Immobilization of Alkaline Protease From Bacillus brevis Using Ca-Alginate Entrapment Strategy for Improved Catalytic Stability, Silver Recovery, and Dehairing Potentialities

Abstract

Proteases are one of the most important biocatalysts with an industrial perspective due to their high production capability, cost-effective, and eco-friendly nature. In this study, an alkaline protease produced by Bacillus brevis (228.31 ± 6.2 U/mL) in liquid-state fermentation at pH 7.0 and 47 °C was further enhanced by optimizing various physical parameters. The maximum protease activity (631.09 ± 3.7 U/mL) was recorded at 45 °C, pH 8.0, and using 3 mL of inoculum size after 72 h.
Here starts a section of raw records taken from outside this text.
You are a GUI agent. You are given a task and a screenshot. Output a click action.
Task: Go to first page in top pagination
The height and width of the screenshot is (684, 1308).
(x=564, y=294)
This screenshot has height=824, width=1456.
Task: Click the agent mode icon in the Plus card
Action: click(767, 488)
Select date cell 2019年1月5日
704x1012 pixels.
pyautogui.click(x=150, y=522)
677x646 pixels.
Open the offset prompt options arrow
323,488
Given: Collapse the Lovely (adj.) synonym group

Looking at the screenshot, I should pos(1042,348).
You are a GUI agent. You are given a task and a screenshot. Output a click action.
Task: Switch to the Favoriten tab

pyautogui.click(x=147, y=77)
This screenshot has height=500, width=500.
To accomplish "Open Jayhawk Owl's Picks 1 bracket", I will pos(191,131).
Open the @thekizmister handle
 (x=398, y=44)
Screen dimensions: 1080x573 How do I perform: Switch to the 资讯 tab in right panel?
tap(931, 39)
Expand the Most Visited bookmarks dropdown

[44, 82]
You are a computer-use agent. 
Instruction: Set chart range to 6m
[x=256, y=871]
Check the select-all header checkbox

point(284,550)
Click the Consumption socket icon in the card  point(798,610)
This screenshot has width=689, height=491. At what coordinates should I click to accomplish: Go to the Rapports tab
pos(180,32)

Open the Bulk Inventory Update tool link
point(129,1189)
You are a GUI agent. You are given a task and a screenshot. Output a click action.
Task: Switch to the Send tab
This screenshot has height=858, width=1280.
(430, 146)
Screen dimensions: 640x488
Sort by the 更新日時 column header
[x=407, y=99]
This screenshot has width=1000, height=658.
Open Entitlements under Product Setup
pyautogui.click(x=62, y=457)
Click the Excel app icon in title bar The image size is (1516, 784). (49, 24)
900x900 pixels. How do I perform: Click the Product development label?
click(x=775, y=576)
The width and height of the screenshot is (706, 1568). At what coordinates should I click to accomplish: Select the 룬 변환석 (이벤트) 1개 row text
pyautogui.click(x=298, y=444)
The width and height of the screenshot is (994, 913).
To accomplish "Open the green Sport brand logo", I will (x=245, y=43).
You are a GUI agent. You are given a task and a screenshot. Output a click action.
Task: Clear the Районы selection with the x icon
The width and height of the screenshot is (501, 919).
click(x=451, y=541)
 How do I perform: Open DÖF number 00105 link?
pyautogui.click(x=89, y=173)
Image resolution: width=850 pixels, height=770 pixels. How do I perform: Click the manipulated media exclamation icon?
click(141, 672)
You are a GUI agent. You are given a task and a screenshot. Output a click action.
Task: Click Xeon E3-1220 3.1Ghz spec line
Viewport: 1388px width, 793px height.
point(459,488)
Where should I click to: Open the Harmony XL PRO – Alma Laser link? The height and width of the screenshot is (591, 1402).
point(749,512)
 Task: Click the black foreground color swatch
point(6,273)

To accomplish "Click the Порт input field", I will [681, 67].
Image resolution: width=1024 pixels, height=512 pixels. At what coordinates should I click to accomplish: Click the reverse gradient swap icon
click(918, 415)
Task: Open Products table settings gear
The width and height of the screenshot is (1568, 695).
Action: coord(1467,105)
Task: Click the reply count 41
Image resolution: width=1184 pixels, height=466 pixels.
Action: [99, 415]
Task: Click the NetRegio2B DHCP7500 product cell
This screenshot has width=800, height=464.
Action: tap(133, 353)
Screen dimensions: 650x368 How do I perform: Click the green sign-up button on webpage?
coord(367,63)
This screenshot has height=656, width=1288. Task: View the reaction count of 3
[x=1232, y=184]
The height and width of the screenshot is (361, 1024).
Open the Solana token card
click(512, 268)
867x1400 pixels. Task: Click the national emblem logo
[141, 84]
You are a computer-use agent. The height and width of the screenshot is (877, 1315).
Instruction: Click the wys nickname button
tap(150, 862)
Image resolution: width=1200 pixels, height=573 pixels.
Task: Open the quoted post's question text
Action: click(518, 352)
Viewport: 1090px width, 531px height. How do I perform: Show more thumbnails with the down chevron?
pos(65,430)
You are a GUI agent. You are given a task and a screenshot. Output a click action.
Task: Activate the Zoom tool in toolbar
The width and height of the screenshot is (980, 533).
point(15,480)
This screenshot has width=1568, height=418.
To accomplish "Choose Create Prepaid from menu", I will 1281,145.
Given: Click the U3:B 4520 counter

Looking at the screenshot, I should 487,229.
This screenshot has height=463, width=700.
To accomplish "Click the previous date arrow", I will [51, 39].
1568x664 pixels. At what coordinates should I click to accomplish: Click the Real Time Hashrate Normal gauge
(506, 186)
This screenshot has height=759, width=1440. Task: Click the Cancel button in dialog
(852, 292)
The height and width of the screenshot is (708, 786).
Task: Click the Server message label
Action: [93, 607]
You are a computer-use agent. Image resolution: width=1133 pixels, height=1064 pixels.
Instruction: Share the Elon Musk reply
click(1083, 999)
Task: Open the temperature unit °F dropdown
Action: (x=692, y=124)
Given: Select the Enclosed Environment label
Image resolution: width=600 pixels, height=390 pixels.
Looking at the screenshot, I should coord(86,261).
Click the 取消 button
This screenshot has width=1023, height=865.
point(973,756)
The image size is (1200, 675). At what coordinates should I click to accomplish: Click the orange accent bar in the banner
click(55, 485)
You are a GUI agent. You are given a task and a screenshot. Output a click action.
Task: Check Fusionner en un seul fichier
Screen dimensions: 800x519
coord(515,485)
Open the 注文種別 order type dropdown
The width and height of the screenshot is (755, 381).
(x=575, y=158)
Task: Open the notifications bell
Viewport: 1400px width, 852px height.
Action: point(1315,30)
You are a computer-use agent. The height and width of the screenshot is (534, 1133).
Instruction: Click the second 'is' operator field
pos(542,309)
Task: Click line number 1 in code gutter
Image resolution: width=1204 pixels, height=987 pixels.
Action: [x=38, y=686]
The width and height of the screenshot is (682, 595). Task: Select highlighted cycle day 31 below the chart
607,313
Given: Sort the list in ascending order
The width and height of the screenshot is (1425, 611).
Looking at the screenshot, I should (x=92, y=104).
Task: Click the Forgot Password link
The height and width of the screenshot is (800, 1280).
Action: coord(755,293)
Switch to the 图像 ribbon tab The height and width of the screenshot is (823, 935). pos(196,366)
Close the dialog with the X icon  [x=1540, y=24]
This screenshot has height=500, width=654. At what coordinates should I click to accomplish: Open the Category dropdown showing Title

The optimally-produced alkaline protease was immobilized on Ca-alginate beads, and the process was optimized using a central composite design-based response surface methodology. The maximum immobilization yield (> 70%) was achieved using a 2–3.0% gelling agent (Na-alginate) and 2.5–3.0% binder (CaCl2), with 400–600 mg/L of protease concentration. Characterization revealed that immobilization improves the pH and thermal stability of protease, as the maximum activity was recorded at pH 10 and 65 °C. The kinetic studies of protease revealed higher Vmax (454.5 U/mL) and lower Km (0.09 μM) values after Ca-alginate immobilization as compared with the free enzyme (Vmax 333.3 U/mL and Km 0.16 μM). Ca-alginate immobilized protease also possessed good recyclability potential in several consecutive substrate hydrolysis experiments. By applying on goatskin and X-ray film, the immobilized biocatalyst showed improved activity than the free enzyme, revealing its potential biotechnological applications.